On 24 March, dyspnoea at rest, fever and oxygen saturation of 88% in room air were noted. The patient refused hospitalization and remained at home in bed. Her clinical situation did not improve. On 3 April, CT angiography of the chest and a ventilation/perfusion scan were performed but did not show pulmonary embolism. Parenchyma remained normal. D-dimers, NT-pro-BNP and cardiac echocardiography were normal.

On 30 April, the patient consulted a pulmonologist in our clinic. Dyspnoea was improving but was still very severe, occurring with minimal effort. She complained of a dry cough and did not describe any haemoptysis. She had orthopnoea and paradoxical abdominal respiration in the supine position was observed. A pure restrictive pulmonary syndrome was noted with a forced vital capacity (FVC) of 1.28 litre (46%) and forced expiratory volume in 1 second (FEV1) of 1.1 litre (47%). The FEV1/FVC ratio was 86%. FVC worsened by more than 20% in the supine position to 0.98 litre.

Chest x-rays were taken in complete inspiration and expiration. The inspiration and expiration images were very similar, while the rib cage in profile does not expand during inspiration.

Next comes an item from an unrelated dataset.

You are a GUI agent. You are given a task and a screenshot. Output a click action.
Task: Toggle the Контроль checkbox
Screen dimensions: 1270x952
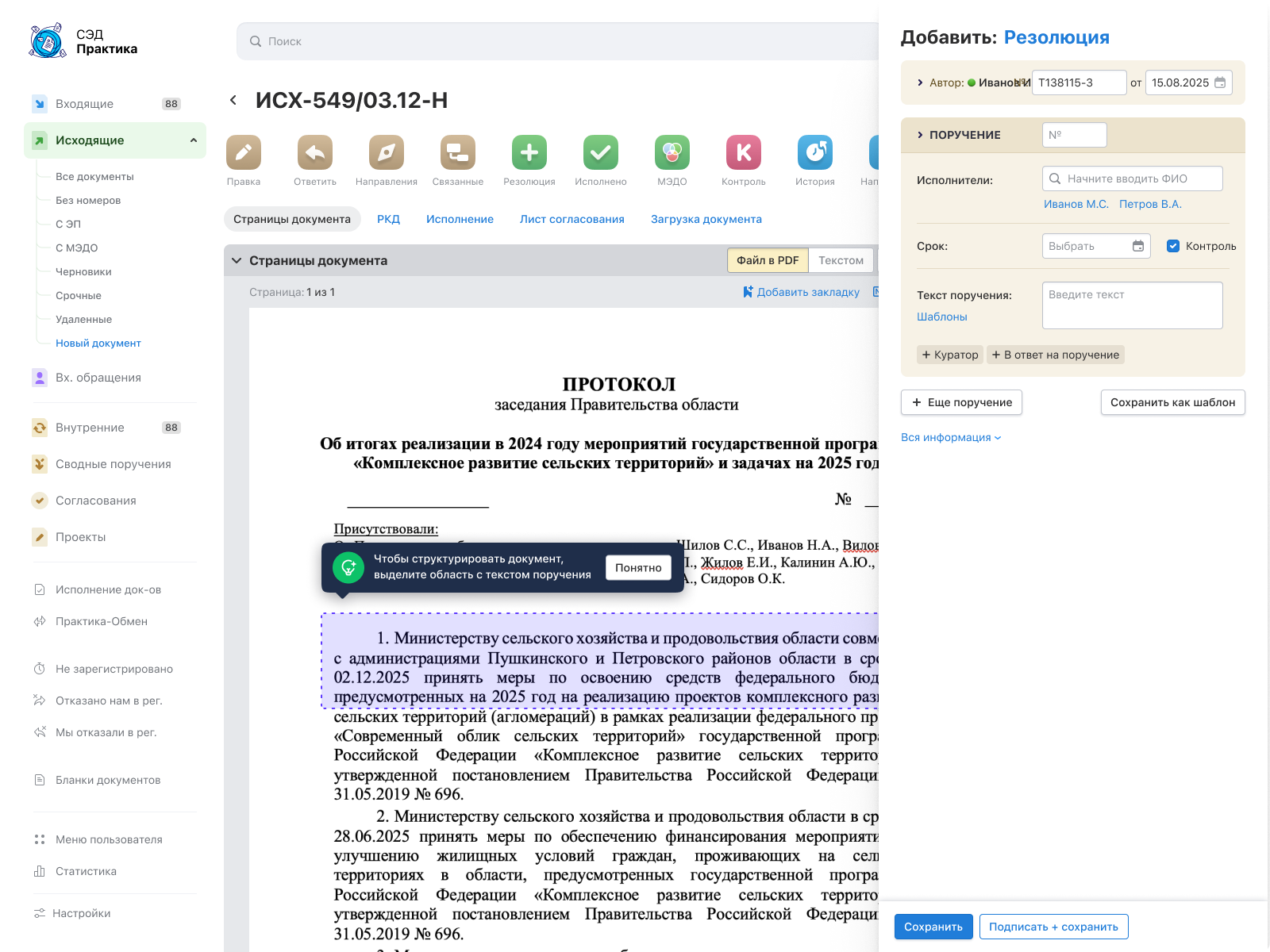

Phrenic paralysis should be considered in COVID-19 lung infection when orthopnoea and paradoxical abdominal respiration are present without vascular or parenchymal abnormalities on thoracic CT scan. The possibility of neurological assault by SARS-CoV-2 on peripheral nerves, especially the vagus nerve, should be determined by investigation. Its association with anosmia and dysgeusia, another neurological symptom, should be considered.